11 Callery pear trees to get axed, Bloomington’s park board OKs $17K contract

By mid-November, nine of Bloomington’s Callery pear trees will be cut down, along the B-Line Trail, north of the 3rd Street bridge and south of 4th Street.

Their stumps will be ground down six inches below the surface. Eight of the trees are eventually to be replaced with a native species.

Another two Callery pears on the west side of the B-Line just south of Kirkwood Avenue will also be removed and replaced as a part of the contracted work.

The removal of the trees is part of Bloomington’s 15-year plan to eradicate all of the Callery pears in the public right-of-way.
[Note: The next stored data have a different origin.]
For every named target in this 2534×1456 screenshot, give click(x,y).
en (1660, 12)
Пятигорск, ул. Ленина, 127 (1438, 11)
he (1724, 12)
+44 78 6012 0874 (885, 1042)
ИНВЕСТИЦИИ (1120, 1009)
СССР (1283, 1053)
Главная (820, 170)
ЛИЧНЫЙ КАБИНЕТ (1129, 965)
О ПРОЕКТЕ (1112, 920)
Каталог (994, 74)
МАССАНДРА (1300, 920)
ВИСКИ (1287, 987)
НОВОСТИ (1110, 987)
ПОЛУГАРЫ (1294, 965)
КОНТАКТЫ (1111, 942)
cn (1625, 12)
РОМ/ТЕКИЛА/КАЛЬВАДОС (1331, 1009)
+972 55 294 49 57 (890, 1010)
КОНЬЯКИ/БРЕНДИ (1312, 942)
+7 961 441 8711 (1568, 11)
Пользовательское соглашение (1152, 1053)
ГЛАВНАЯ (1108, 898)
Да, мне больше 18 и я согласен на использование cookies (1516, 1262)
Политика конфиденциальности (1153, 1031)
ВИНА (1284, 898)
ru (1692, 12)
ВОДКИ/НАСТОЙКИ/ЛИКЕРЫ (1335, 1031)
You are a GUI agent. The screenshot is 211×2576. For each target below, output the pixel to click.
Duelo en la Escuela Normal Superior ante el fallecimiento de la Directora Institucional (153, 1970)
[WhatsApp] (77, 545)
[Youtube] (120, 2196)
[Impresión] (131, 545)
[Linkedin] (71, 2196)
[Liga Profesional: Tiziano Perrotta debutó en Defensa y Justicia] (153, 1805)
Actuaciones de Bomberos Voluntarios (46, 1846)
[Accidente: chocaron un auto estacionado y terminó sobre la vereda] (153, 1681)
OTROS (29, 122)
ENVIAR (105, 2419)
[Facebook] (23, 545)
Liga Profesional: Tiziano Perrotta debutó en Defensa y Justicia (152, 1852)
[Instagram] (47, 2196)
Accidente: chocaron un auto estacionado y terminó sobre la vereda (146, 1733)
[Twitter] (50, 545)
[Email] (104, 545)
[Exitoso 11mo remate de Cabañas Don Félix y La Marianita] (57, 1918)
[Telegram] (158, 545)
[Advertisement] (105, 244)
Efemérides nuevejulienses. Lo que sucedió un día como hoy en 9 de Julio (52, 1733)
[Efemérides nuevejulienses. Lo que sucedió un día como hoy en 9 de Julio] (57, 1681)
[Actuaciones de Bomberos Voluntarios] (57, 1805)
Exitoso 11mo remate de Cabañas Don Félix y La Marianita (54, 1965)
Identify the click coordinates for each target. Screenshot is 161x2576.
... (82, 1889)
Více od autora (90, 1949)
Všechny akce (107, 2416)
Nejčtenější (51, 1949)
They’re considered to be an invasive species, and are prohibited as street trees under city code.  Based on the city’s online tree inventory, Bloomington now has 1,246 public Callery pears.

A $17,523 contract with Bluestone Tree for the Callery pear removal and replacement was approved by the four-member board of park commissioners at its regular Tuesday meeting.

Included in the contract with Bluestone is the replacement of the trees.

At Tuesday’s board of park commissioners meeting, the city’s urban forester, Haskell Smith, responded to a question from park commissioner Jim Whitlatch by listing off some possibilities for native species that might replace the pear trees—yellowwood, hophornbeam, or coffeetree.

According to Smith’s memo to the board, the work will require shutting down the B-Line Trail for two or three hours.

Smith’s memo says a low-traffic time will be chosen, and flaggers will be stationed on both sides of the closure. Barriers will be installed and temporary rerouting plans will be put in place, according to the memo.

4 thoughts on “11 Callery pear trees to get axed, Bloomington’s park board OKs $17K contract

  1. We must be over-funding the city, if they choose to spend it on this. We still have dozens of people living in the tent village at the south end of the Switchyard. It’s all about priorities as we enter winter and continue to slide into the recession/inflation/inflation.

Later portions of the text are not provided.